## Task prompt
Arrange the material from its first line through the line containing "coordinates (66, 277)." as a JSON list of strings, with one string per line and blank lines omitted.

## Records for the exercise
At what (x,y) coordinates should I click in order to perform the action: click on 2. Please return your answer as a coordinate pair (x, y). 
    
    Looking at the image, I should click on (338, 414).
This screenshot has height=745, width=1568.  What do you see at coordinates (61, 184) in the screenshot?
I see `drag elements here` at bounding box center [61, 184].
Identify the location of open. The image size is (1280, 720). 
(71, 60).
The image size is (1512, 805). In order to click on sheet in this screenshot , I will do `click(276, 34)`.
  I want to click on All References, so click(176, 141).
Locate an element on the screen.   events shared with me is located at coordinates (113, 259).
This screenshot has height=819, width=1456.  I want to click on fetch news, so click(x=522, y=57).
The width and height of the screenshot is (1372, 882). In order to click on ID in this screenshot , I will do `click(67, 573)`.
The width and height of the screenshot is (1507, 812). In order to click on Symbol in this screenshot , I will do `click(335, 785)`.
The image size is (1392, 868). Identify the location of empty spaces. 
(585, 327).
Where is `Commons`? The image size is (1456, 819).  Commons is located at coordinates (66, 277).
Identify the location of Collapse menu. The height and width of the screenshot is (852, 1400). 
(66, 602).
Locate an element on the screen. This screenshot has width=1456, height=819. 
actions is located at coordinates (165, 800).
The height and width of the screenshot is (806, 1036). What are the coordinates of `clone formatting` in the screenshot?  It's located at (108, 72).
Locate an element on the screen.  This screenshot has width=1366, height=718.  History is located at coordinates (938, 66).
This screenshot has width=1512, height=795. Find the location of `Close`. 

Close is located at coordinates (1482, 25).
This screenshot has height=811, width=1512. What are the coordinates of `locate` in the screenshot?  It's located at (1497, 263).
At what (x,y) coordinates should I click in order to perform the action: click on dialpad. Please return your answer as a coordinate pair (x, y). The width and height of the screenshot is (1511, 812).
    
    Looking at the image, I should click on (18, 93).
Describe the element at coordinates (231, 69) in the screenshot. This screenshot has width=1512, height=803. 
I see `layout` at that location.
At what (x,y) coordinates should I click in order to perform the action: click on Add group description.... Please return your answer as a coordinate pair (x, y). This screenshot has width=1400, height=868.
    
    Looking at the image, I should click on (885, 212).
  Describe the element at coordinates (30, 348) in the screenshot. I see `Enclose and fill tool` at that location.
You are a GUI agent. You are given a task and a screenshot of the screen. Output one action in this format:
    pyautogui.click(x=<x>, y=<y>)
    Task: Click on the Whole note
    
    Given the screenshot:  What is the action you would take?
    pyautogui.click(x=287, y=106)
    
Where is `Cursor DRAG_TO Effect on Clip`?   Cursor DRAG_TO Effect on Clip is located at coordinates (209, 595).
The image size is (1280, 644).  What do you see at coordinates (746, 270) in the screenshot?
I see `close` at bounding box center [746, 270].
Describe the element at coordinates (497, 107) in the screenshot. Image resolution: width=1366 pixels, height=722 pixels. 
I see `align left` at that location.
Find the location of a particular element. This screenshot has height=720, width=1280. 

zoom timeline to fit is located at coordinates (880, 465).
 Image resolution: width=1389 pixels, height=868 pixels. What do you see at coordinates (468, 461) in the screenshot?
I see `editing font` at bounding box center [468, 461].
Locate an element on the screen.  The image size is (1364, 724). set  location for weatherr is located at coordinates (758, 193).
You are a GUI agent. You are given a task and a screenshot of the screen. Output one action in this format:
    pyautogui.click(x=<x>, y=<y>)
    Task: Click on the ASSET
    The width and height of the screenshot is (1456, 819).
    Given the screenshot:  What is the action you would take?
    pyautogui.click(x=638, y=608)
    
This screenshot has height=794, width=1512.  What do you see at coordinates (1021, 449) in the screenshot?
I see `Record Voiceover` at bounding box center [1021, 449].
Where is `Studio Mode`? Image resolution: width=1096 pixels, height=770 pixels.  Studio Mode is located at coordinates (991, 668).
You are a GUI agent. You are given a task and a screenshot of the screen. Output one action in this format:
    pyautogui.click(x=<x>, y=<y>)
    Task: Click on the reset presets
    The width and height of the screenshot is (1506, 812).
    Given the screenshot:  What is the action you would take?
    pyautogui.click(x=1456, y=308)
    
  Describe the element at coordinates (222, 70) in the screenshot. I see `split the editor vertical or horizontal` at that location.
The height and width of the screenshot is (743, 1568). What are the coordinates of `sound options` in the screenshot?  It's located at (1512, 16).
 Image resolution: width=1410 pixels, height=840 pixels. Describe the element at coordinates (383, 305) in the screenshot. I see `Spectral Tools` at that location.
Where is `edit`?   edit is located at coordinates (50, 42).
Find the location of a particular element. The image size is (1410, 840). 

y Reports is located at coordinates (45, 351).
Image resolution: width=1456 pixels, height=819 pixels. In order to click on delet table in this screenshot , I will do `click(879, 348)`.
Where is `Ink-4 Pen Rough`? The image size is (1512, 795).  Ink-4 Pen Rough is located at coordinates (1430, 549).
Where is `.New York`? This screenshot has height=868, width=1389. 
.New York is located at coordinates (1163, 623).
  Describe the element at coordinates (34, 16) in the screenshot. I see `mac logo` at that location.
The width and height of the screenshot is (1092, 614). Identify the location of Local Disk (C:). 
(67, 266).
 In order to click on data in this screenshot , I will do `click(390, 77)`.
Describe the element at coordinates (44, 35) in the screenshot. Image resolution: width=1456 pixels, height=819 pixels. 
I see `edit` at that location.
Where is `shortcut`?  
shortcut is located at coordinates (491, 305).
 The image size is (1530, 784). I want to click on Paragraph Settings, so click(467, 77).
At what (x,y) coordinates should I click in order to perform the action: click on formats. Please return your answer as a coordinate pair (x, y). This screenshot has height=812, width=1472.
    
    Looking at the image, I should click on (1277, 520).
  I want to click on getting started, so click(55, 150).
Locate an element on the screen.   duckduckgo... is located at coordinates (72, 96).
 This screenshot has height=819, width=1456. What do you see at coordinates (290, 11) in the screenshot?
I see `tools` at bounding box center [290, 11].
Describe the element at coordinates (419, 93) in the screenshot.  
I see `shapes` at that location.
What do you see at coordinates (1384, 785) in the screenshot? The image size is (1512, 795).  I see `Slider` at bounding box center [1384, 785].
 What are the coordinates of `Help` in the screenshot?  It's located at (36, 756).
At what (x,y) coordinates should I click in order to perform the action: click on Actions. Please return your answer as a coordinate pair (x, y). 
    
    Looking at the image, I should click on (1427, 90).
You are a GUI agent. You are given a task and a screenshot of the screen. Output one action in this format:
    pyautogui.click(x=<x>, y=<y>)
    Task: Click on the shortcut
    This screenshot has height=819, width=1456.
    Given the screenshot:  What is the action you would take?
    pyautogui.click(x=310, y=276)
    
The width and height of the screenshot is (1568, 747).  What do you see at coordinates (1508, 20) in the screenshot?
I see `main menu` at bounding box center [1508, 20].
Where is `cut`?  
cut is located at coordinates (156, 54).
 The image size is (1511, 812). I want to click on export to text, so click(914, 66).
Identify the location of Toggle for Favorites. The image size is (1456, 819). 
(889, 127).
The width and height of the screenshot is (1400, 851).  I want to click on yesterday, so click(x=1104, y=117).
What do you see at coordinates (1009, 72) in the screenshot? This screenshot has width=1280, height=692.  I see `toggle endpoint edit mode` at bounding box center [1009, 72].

## Written reply
[
  "At what (x,y) coordinates should I click in order to perform the action: click on 2. Please return your answer as a coordinate pair (x, y). ",
  "    Looking at the image, I should click on (338, 414).",
  "This screenshot has height=745, width=1568.  What do you see at coordinates (61, 184) in the screenshot?",
  "I see `drag elements here` at bounding box center [61, 184].",
  "Identify the location of open. The image size is (1280, 720). ",
  "(71, 60).",
  "The image size is (1512, 805). In order to click on sheet in this screenshot , I will do `click(276, 34)`.",
  "  I want to click on All References, so click(176, 141).",
  "Locate an element on the screen.   events shared with me is located at coordinates (113, 259).",
  "This screenshot has height=819, width=1456.  I want to click on fetch news, so click(x=522, y=57).",
  "The width and height of the screenshot is (1372, 882). In order to click on ID in this screenshot , I will do `click(67, 573)`.",
  "The width and height of the screenshot is (1507, 812). In order to click on Symbol in this screenshot , I will do `click(335, 785)`.",
  "The image size is (1392, 868). Identify the location of empty spaces. ",
  "(585, 327).",
  "Where is `Commons`? The image size is (1456, 819).  Commons is located at coordinates (66, 277)."
]